Ecco le cifre che parlano di tre imponenti boom: quello di lavoratori stranieri (+ 43,3% nel 2007 - gli italiani crescono del 5,8%) senza i quali molti cantieri si fermerebbero. In particolare è impetuoso l’aumento a Roma (79,9%), a Napoli (63,4%), a Torino (46,7%), a Milano (30,5%).
Il boom delle attività ispettive: + 129% nel 2006-2007 con una azione di emersione assai rilevante, che trova in parte riscontro nella eccezionale crescita di imprese (+11,6%) e nell’aumento dei lavoratori (+16,1%) nel 2007. Così come si sta verificando una flessione sia del numero degli infortuni che delle malattie.
Ancora un boom, questa volta nel part-time: + 74,9% nel 2007 con aumenti del 95% a Roma, dell’88% a Bologna, del 43% a Firenze e di oltre il 39% a Milano e Venezia.
“Dati, questi ultimi, che segnalano l’avanzata di aree di lavoro “grigio” e che, non a caso, evidenziano un problema aperto sul tavolo delle trattative contrattuali, con la richiesta da parte sindacale di una regolazione che contenga e riduca il fenomeno – ha commentato Giuseppe Moretti, Segretario Generale della Feneal-Uil.

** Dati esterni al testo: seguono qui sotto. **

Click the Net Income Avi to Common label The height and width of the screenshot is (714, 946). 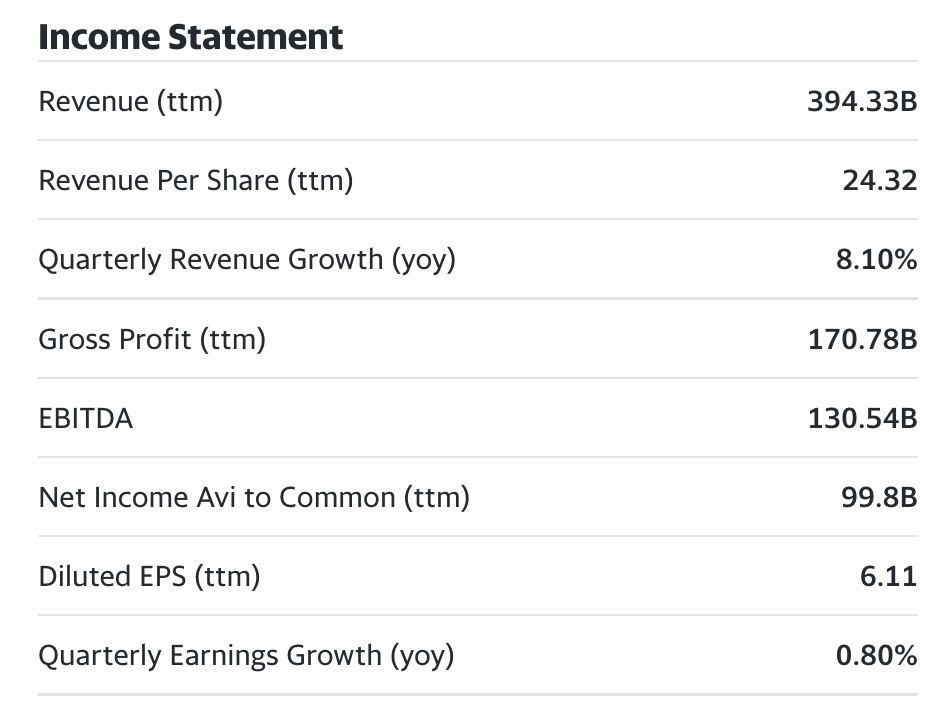pos(254,497)
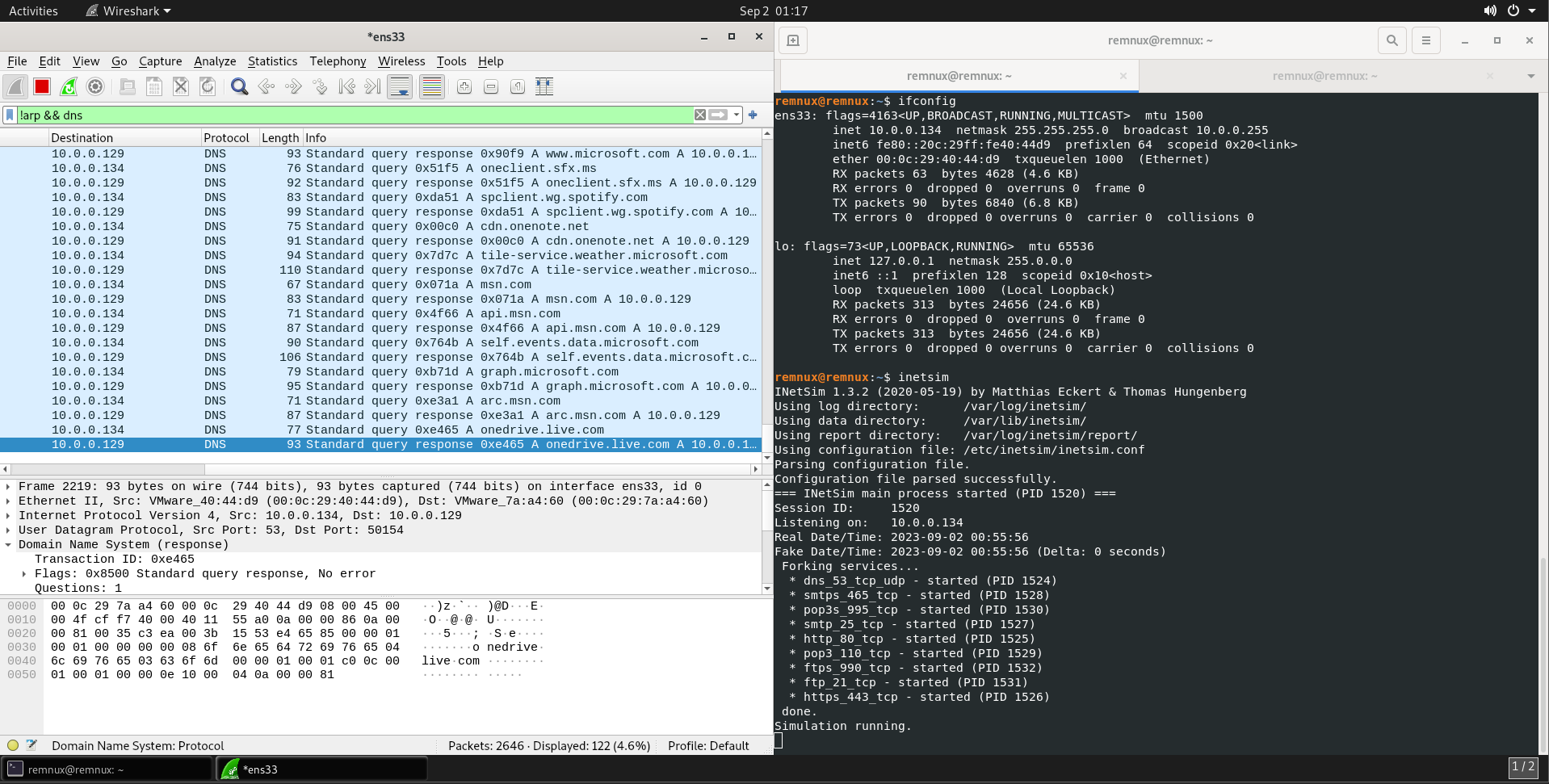Expand the Ethernet II tree row

tap(8, 501)
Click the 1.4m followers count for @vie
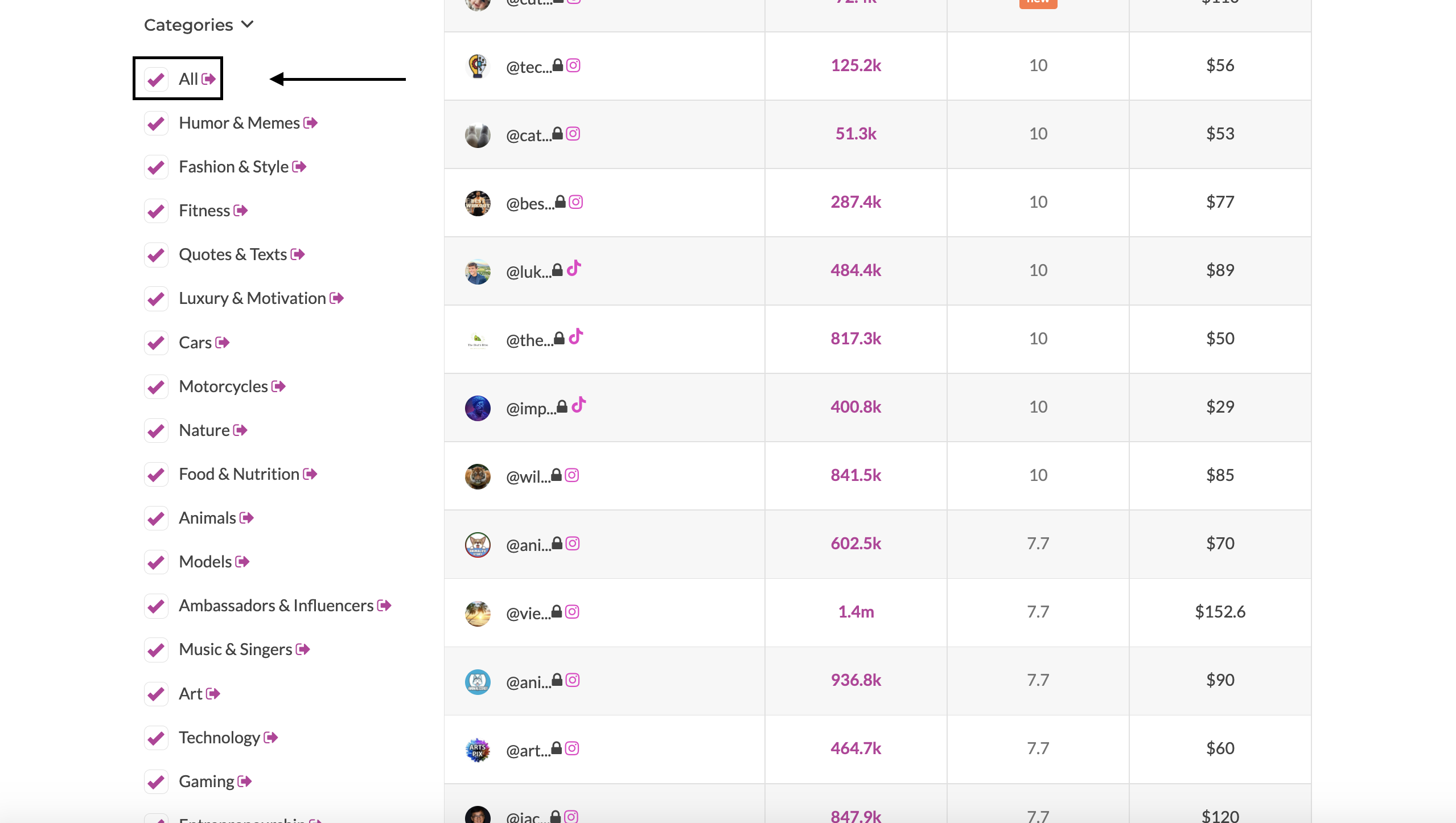This screenshot has width=1456, height=823. pos(855,612)
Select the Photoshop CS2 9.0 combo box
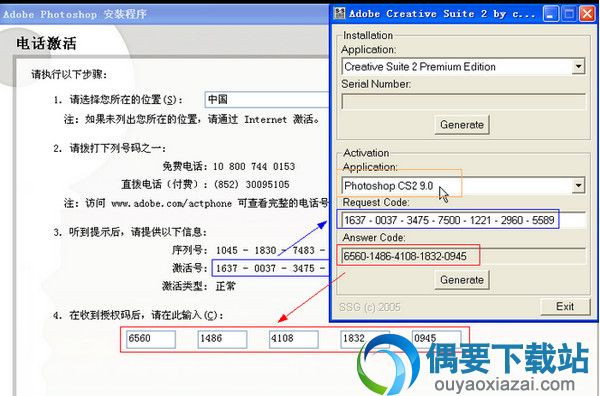Image resolution: width=600 pixels, height=396 pixels. (x=463, y=186)
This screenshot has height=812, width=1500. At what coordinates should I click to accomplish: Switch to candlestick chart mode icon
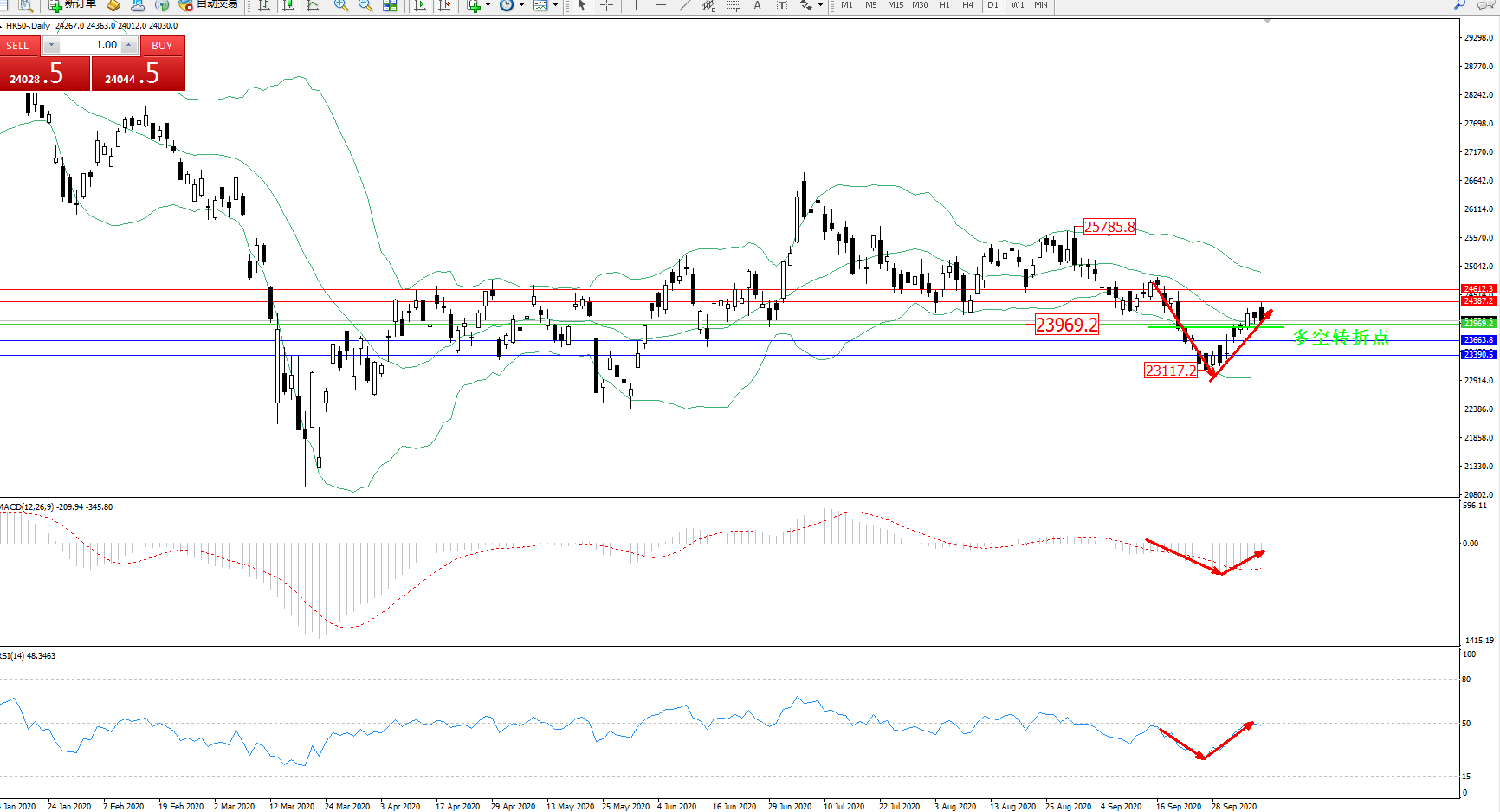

Sul versante del lavoro irregolare – ha poi aggiunto – occorre limitare l’uso del part-time tra le figure operaie per evitare che questa modalità di assunzione, vista l’esplosione che ha avuto negli ultimi anni, vanifichi i risultati positivi ottenuti con il Durc (Documento Unico di Regolarità Contributiva).”
Il 2007 è stato, infatti, l’anno dei Durc: +35,4%, con punte di aumenti particolarmente elevate nel sud, a Napoli, Bari e Catania. “Dobbiamo inoltre insistere – ha concluso Moretti – con l’azione di vigilanza e controllo sui cantieri, che ha ottenuto importanti risultati nell’ultimo periodo, per prevenire e sanzionare, laddove presenti, le eventuali irregolarità sui luoghi di lavoro, eliminando sul nascere le cause degli infortuni e delle inarrestabili morti bianche.